▶ [EXERCISE] Copy out every one of the following rows word for word, with no changes.

▶ [DATA LINES]
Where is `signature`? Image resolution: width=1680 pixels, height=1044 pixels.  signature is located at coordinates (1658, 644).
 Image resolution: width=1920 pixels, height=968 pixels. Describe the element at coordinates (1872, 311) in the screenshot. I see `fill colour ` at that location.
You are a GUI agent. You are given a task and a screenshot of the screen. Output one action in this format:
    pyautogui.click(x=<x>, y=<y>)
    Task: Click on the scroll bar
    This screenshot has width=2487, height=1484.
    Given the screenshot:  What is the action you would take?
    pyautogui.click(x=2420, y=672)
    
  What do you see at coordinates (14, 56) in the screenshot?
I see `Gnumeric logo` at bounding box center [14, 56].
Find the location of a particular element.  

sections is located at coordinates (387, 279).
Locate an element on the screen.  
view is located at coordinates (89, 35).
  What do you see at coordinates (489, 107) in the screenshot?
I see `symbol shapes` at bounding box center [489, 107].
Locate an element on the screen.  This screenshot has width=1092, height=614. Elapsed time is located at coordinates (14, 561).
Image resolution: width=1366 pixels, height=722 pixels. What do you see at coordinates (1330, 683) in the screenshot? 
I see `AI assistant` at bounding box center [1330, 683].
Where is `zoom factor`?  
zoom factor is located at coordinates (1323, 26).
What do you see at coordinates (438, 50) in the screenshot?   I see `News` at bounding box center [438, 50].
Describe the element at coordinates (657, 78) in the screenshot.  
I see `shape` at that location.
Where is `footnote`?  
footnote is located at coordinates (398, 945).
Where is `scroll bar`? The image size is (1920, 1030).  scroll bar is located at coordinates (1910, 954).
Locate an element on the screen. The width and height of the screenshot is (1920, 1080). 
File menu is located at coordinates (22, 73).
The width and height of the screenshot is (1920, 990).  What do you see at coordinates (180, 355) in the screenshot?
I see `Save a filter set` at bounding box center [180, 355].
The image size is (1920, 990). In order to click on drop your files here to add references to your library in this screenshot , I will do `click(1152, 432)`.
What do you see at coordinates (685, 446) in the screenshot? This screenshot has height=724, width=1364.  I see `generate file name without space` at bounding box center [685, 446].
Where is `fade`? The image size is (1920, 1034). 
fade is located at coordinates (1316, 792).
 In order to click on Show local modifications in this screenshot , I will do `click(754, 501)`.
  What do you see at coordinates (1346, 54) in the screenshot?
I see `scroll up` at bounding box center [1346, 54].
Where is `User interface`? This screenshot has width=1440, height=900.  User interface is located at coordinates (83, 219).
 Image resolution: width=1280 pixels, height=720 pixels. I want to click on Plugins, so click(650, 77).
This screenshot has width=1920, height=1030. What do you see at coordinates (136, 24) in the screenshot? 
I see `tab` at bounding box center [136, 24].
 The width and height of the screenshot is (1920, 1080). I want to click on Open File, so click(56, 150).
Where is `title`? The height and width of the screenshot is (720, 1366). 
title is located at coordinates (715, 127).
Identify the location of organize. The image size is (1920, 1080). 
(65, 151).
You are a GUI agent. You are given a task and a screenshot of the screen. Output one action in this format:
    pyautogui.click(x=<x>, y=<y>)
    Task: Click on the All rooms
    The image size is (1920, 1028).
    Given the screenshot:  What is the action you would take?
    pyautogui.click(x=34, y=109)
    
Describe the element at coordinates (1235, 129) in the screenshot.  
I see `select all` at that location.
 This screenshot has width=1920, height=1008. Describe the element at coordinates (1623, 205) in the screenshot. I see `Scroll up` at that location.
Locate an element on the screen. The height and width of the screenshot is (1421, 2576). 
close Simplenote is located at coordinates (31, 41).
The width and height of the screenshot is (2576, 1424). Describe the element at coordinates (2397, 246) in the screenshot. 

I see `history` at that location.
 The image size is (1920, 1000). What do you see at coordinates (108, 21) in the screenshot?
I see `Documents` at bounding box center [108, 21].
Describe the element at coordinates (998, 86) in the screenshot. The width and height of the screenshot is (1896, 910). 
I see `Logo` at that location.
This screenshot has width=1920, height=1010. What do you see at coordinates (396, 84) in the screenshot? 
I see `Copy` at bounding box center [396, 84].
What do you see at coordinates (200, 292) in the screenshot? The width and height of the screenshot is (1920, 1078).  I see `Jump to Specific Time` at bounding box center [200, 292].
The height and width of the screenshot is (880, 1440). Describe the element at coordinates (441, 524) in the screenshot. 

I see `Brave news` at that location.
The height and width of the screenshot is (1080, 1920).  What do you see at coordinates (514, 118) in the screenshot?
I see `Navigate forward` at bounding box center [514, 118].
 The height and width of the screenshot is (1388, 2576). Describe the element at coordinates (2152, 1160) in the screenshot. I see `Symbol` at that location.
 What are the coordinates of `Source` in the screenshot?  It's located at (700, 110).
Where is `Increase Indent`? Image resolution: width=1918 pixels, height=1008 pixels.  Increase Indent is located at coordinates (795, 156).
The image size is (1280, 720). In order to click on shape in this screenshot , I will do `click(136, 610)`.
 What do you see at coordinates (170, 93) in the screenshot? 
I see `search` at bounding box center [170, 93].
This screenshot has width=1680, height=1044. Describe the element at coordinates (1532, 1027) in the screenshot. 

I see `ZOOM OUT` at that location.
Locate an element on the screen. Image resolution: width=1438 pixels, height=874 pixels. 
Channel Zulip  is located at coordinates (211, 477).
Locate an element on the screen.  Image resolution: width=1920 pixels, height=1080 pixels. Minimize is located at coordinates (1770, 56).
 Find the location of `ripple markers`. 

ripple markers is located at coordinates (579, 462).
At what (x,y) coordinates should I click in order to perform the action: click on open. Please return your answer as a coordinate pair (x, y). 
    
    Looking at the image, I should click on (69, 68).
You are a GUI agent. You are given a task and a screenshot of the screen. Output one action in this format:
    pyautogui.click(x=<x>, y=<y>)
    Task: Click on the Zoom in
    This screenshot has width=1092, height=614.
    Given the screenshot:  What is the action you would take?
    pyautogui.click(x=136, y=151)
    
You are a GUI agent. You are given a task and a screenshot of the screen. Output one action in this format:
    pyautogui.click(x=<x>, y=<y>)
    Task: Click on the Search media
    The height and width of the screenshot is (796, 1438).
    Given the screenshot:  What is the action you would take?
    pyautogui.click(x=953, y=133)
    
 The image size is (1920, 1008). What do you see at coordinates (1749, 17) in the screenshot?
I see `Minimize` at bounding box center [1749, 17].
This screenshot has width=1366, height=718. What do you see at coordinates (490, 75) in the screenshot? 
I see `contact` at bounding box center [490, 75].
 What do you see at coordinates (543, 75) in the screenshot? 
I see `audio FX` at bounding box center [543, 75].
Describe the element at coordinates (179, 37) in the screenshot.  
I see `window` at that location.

▶ [OUTPUT FOR THIS EXERCISE]
Where is `signature`? Image resolution: width=1680 pixels, height=1044 pixels.  signature is located at coordinates (1658, 644).
 Image resolution: width=1920 pixels, height=968 pixels. Describe the element at coordinates (1872, 311) in the screenshot. I see `fill colour ` at that location.
You are a GUI agent. You are given a task and a screenshot of the screen. Output one action in this format:
    pyautogui.click(x=<x>, y=<y>)
    Task: Click on the scroll bar
    This screenshot has width=2487, height=1484.
    Given the screenshot:  What is the action you would take?
    pyautogui.click(x=2420, y=672)
    
  What do you see at coordinates (14, 56) in the screenshot?
I see `Gnumeric logo` at bounding box center [14, 56].
Find the location of a particular element.  

sections is located at coordinates (387, 279).
Locate an element on the screen.  
view is located at coordinates (89, 35).
  What do you see at coordinates (489, 107) in the screenshot?
I see `symbol shapes` at bounding box center [489, 107].
Locate an element on the screen.  This screenshot has width=1092, height=614. Elapsed time is located at coordinates (14, 561).
Image resolution: width=1366 pixels, height=722 pixels. What do you see at coordinates (1330, 683) in the screenshot? 
I see `AI assistant` at bounding box center [1330, 683].
Where is `zoom factor`?  
zoom factor is located at coordinates (1323, 26).
What do you see at coordinates (438, 50) in the screenshot?   I see `News` at bounding box center [438, 50].
Describe the element at coordinates (657, 78) in the screenshot.  
I see `shape` at that location.
Where is `footnote`?  
footnote is located at coordinates (398, 945).
Where is `scroll bar`? The image size is (1920, 1030).  scroll bar is located at coordinates (1910, 954).
Locate an element on the screen. The width and height of the screenshot is (1920, 1080). 
File menu is located at coordinates (22, 73).
The width and height of the screenshot is (1920, 990).  What do you see at coordinates (180, 355) in the screenshot?
I see `Save a filter set` at bounding box center [180, 355].
The image size is (1920, 990). In order to click on drop your files here to add references to your library in this screenshot , I will do `click(1152, 432)`.
What do you see at coordinates (685, 446) in the screenshot? This screenshot has height=724, width=1364.  I see `generate file name without space` at bounding box center [685, 446].
Where is `fade`? The image size is (1920, 1034). 
fade is located at coordinates (1316, 792).
 In order to click on Show local modifications in this screenshot , I will do `click(754, 501)`.
  What do you see at coordinates (1346, 54) in the screenshot?
I see `scroll up` at bounding box center [1346, 54].
Where is `User interface`? This screenshot has width=1440, height=900.  User interface is located at coordinates (83, 219).
 Image resolution: width=1280 pixels, height=720 pixels. I want to click on Plugins, so click(650, 77).
This screenshot has width=1920, height=1030. What do you see at coordinates (136, 24) in the screenshot? 
I see `tab` at bounding box center [136, 24].
 The width and height of the screenshot is (1920, 1080). I want to click on Open File, so click(56, 150).
Where is `title`? The height and width of the screenshot is (720, 1366). 
title is located at coordinates (715, 127).
Identify the location of organize. The image size is (1920, 1080). 
(65, 151).
You are a GUI agent. You are given a task and a screenshot of the screen. Output one action in this format:
    pyautogui.click(x=<x>, y=<y>)
    Task: Click on the All rooms
    The image size is (1920, 1028).
    Given the screenshot:  What is the action you would take?
    pyautogui.click(x=34, y=109)
    
Describe the element at coordinates (1235, 129) in the screenshot.  
I see `select all` at that location.
 This screenshot has width=1920, height=1008. Describe the element at coordinates (1623, 205) in the screenshot. I see `Scroll up` at that location.
Locate an element on the screen. The height and width of the screenshot is (1421, 2576). 
close Simplenote is located at coordinates (31, 41).
The width and height of the screenshot is (2576, 1424). Describe the element at coordinates (2397, 246) in the screenshot. 

I see `history` at that location.
 The image size is (1920, 1000). What do you see at coordinates (108, 21) in the screenshot?
I see `Documents` at bounding box center [108, 21].
Describe the element at coordinates (998, 86) in the screenshot. The width and height of the screenshot is (1896, 910). 
I see `Logo` at that location.
This screenshot has width=1920, height=1010. What do you see at coordinates (396, 84) in the screenshot? 
I see `Copy` at bounding box center [396, 84].
What do you see at coordinates (200, 292) in the screenshot? The width and height of the screenshot is (1920, 1078).  I see `Jump to Specific Time` at bounding box center [200, 292].
The height and width of the screenshot is (880, 1440). Describe the element at coordinates (441, 524) in the screenshot. 

I see `Brave news` at that location.
The height and width of the screenshot is (1080, 1920).  What do you see at coordinates (514, 118) in the screenshot?
I see `Navigate forward` at bounding box center [514, 118].
 The height and width of the screenshot is (1388, 2576). Describe the element at coordinates (2152, 1160) in the screenshot. I see `Symbol` at that location.
 What are the coordinates of `Source` in the screenshot?  It's located at (700, 110).
Where is `Increase Indent`? Image resolution: width=1918 pixels, height=1008 pixels.  Increase Indent is located at coordinates (795, 156).
The image size is (1280, 720). In order to click on shape in this screenshot , I will do `click(136, 610)`.
 What do you see at coordinates (170, 93) in the screenshot? 
I see `search` at bounding box center [170, 93].
This screenshot has width=1680, height=1044. Describe the element at coordinates (1532, 1027) in the screenshot. 

I see `ZOOM OUT` at that location.
Locate an element on the screen. Image resolution: width=1438 pixels, height=874 pixels. 
Channel Zulip  is located at coordinates (211, 477).
Locate an element on the screen.  Image resolution: width=1920 pixels, height=1080 pixels. Minimize is located at coordinates (1770, 56).
 Find the location of `ripple markers`. 

ripple markers is located at coordinates (579, 462).
At what (x,y) coordinates should I click in order to perform the action: click on open. Please return your answer as a coordinate pair (x, y). 
    
    Looking at the image, I should click on (69, 68).
You are a GUI agent. You are given a task and a screenshot of the screen. Output one action in this format:
    pyautogui.click(x=<x>, y=<y>)
    Task: Click on the Zoom in
    This screenshot has width=1092, height=614.
    Given the screenshot:  What is the action you would take?
    pyautogui.click(x=136, y=151)
    
You are a GUI agent. You are given a task and a screenshot of the screen. Output one action in this format:
    pyautogui.click(x=<x>, y=<y>)
    Task: Click on the Search media
    The height and width of the screenshot is (796, 1438).
    Given the screenshot:  What is the action you would take?
    pyautogui.click(x=953, y=133)
    
 The image size is (1920, 1008). What do you see at coordinates (1749, 17) in the screenshot?
I see `Minimize` at bounding box center [1749, 17].
This screenshot has width=1366, height=718. What do you see at coordinates (490, 75) in the screenshot? 
I see `contact` at bounding box center [490, 75].
 What do you see at coordinates (543, 75) in the screenshot? 
I see `audio FX` at bounding box center [543, 75].
Describe the element at coordinates (179, 37) in the screenshot.  
I see `window` at that location.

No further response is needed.